Exercise prompt:
Reproduce the items below verbatim, beginning with the line that contains "Given: Switch to 应用授权 menu item" and continuing through the line that contains "Looking at the", with both of those lines included. Omit the pictures from your output.

Task material:
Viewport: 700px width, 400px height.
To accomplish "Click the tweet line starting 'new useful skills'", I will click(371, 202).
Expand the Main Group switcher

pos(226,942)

--

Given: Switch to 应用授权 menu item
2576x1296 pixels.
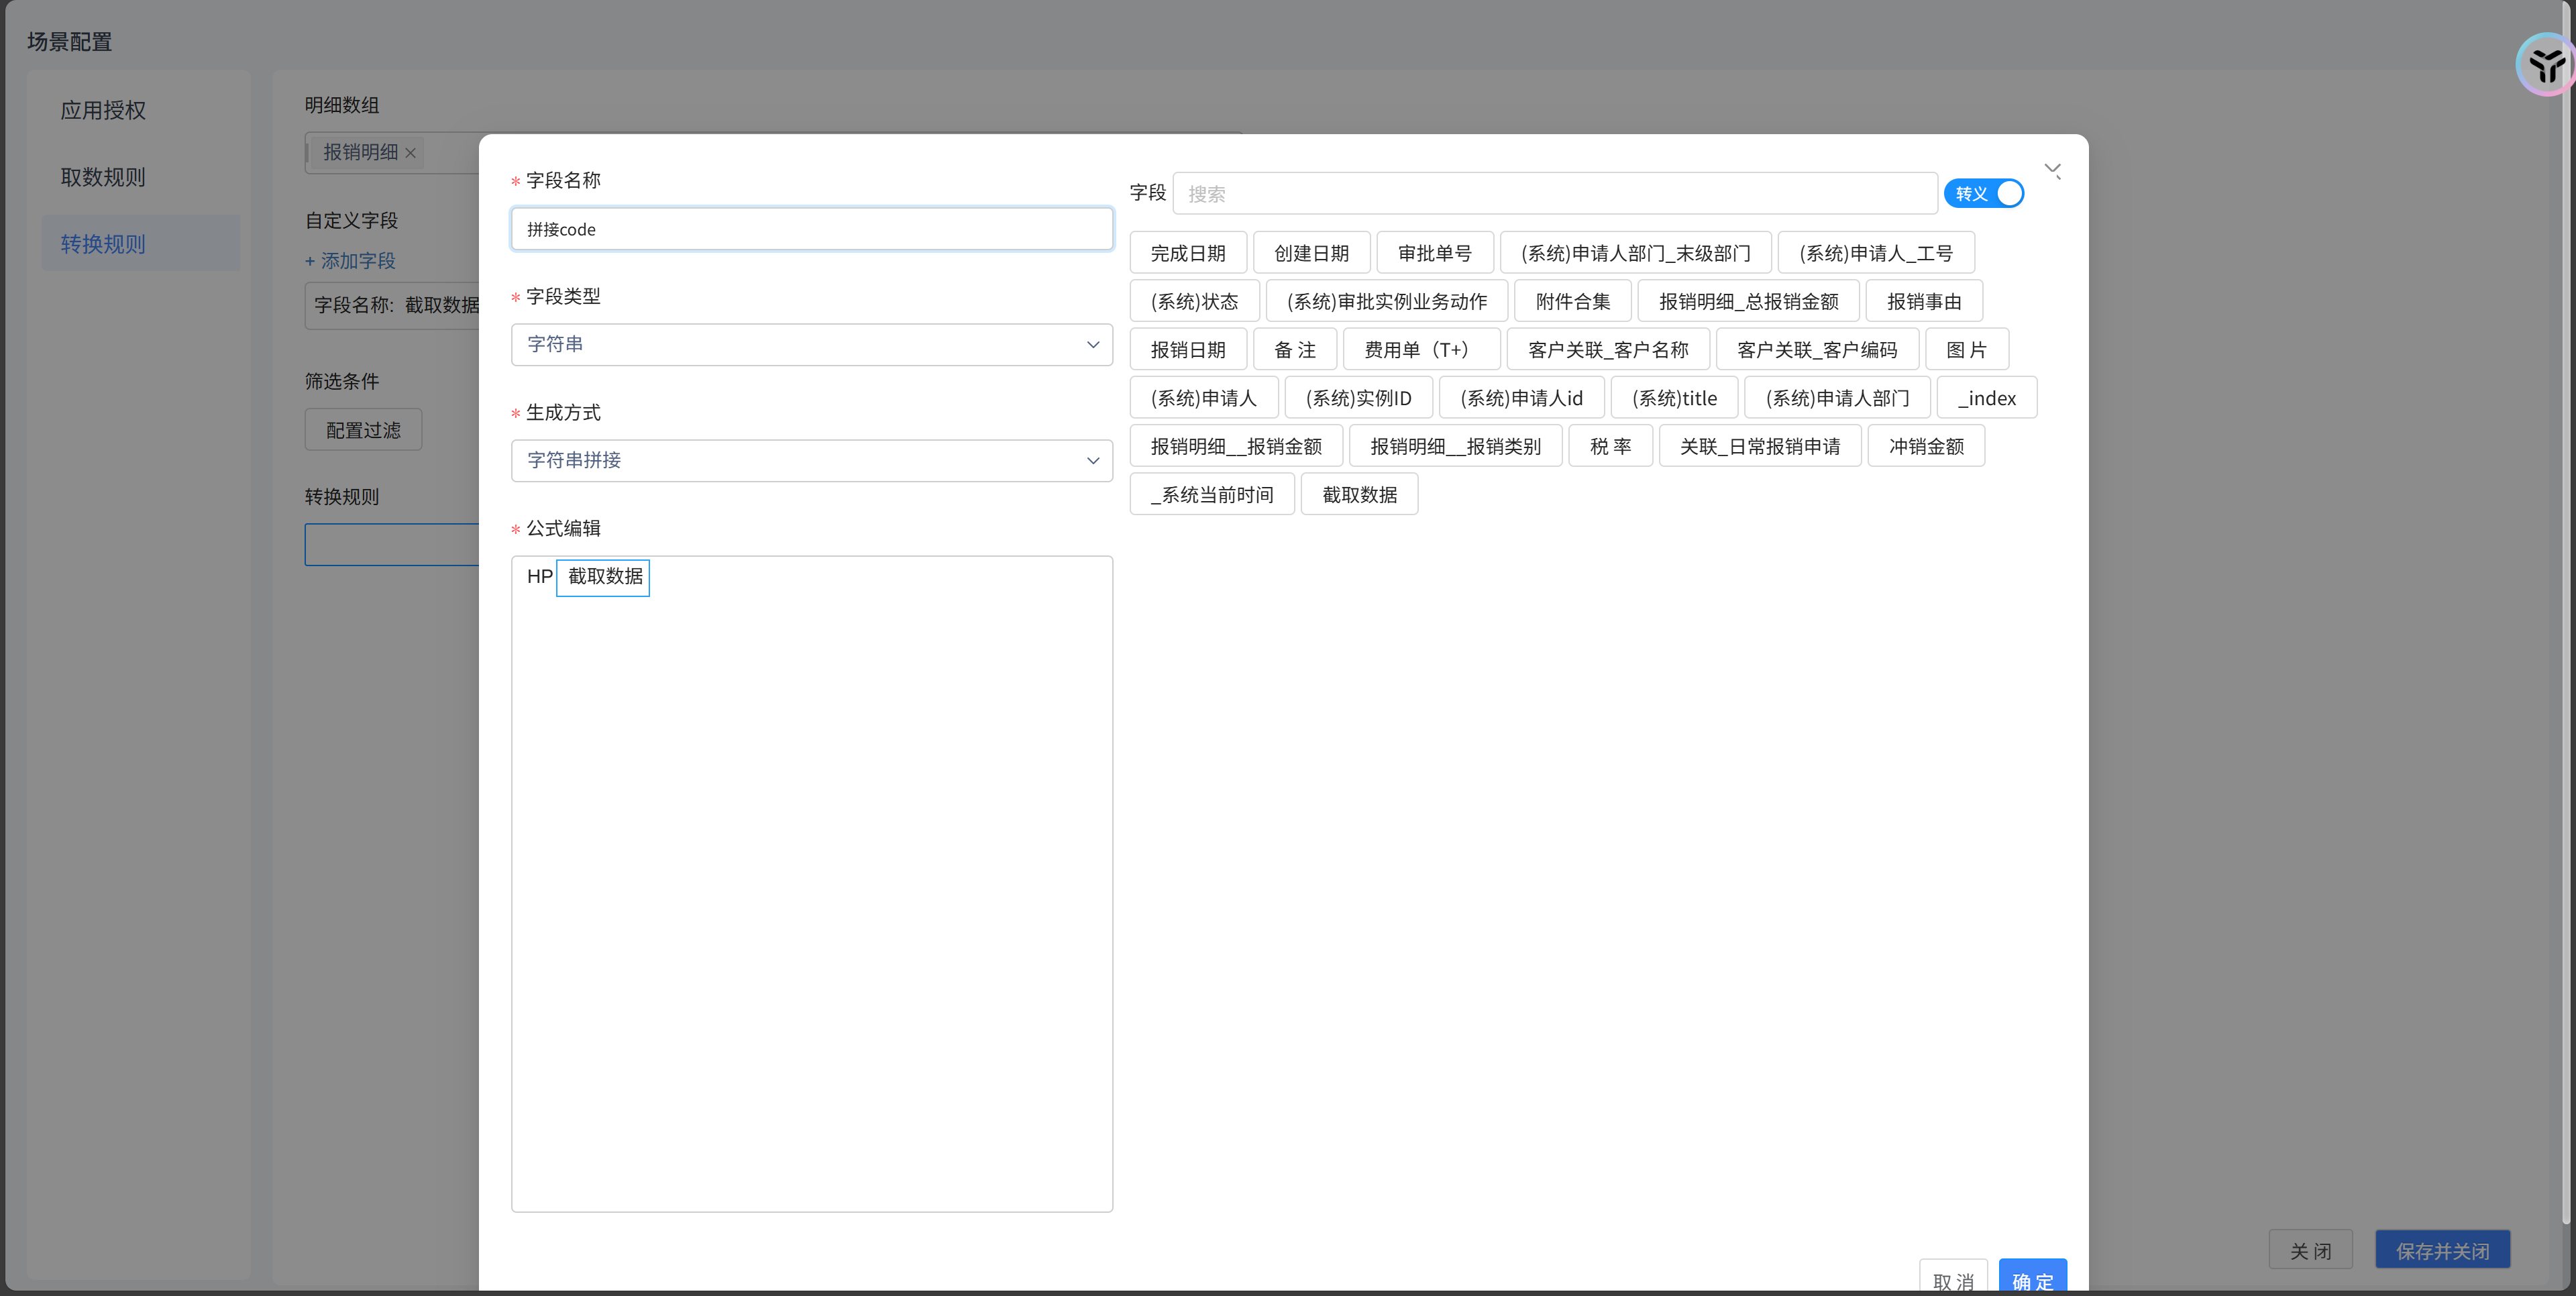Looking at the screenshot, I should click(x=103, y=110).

==

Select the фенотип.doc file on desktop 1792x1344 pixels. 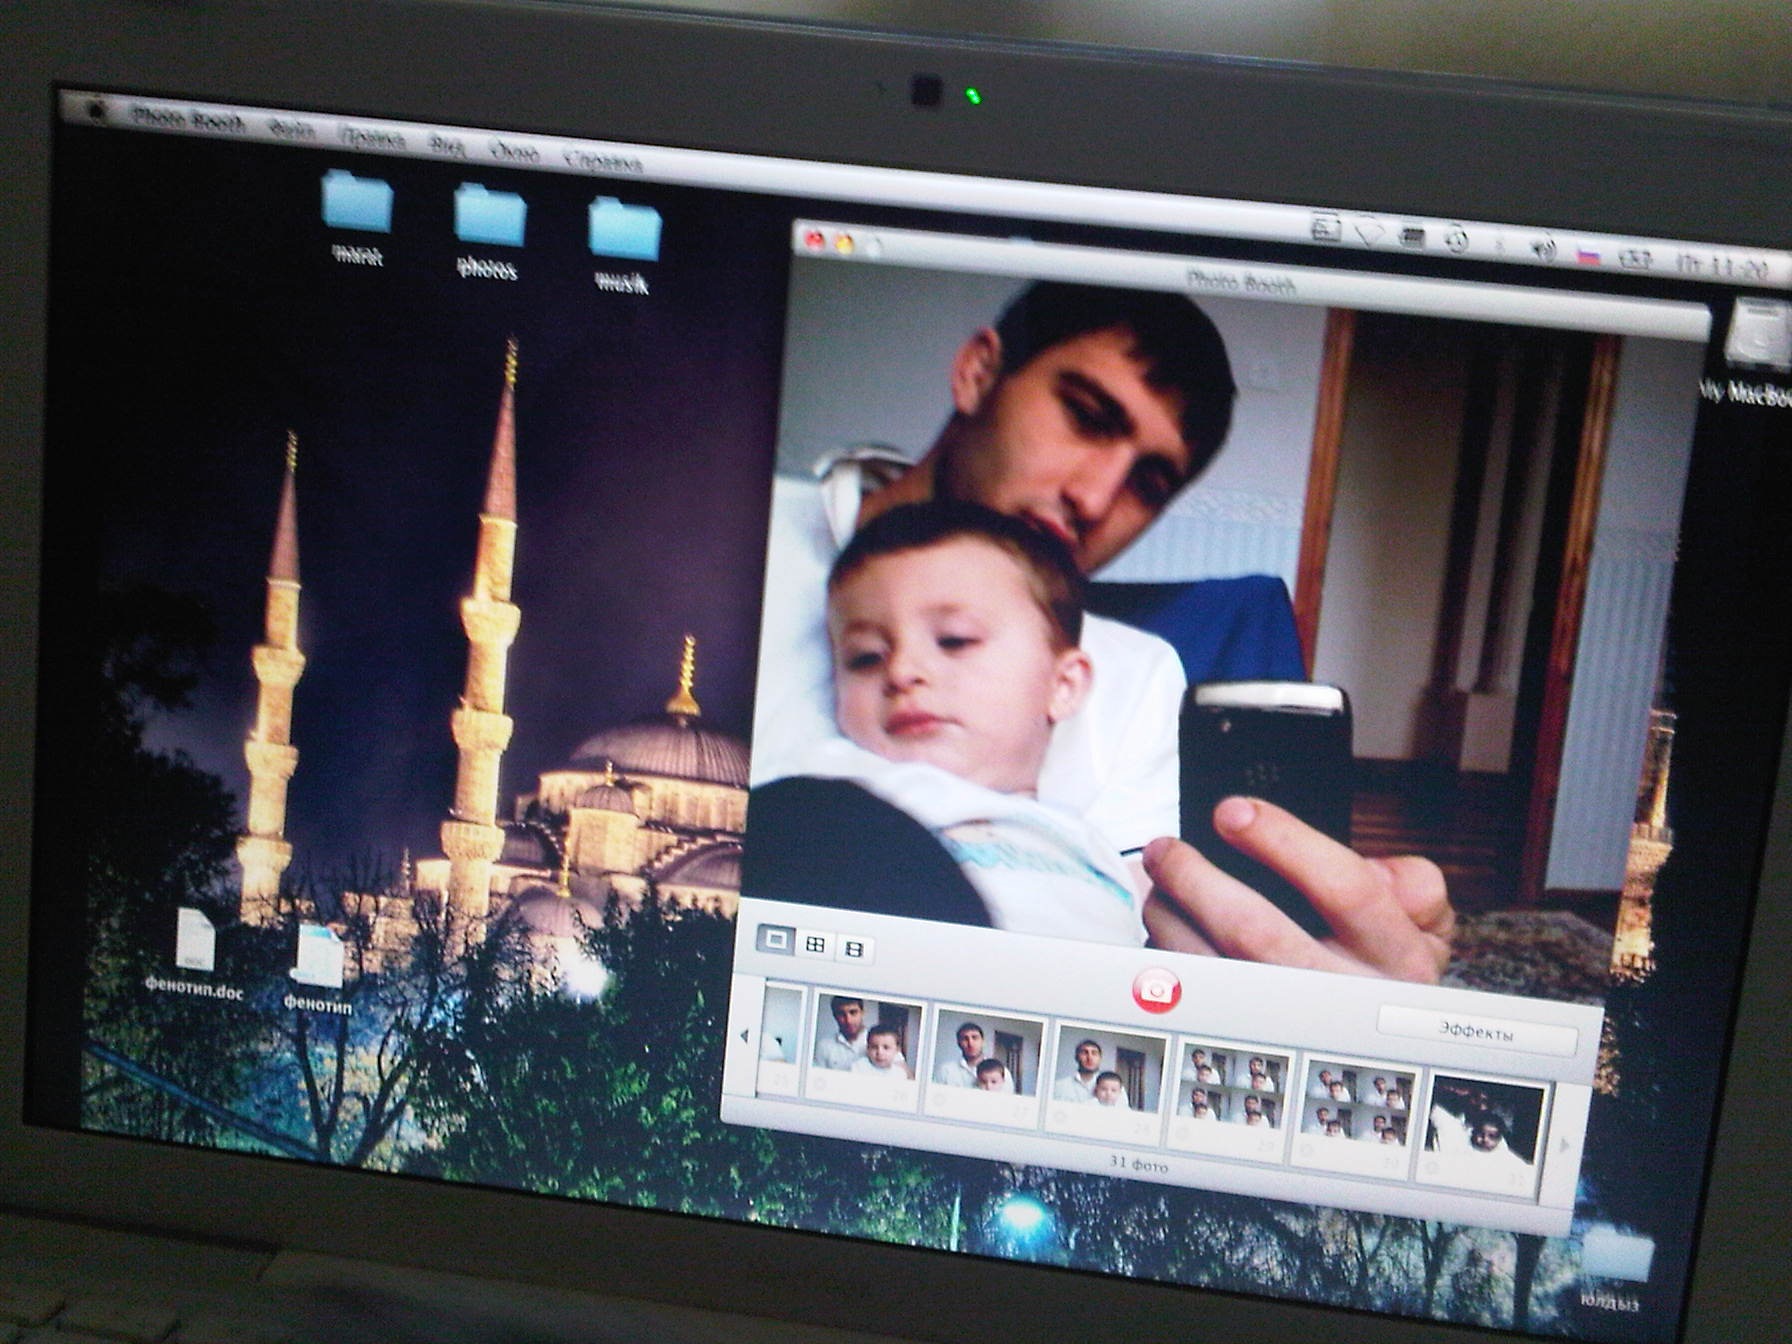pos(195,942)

Written solution:
Given: Switch to 应用授权 menu item
2576x1296 pixels.
Looking at the screenshot, I should click(x=103, y=110).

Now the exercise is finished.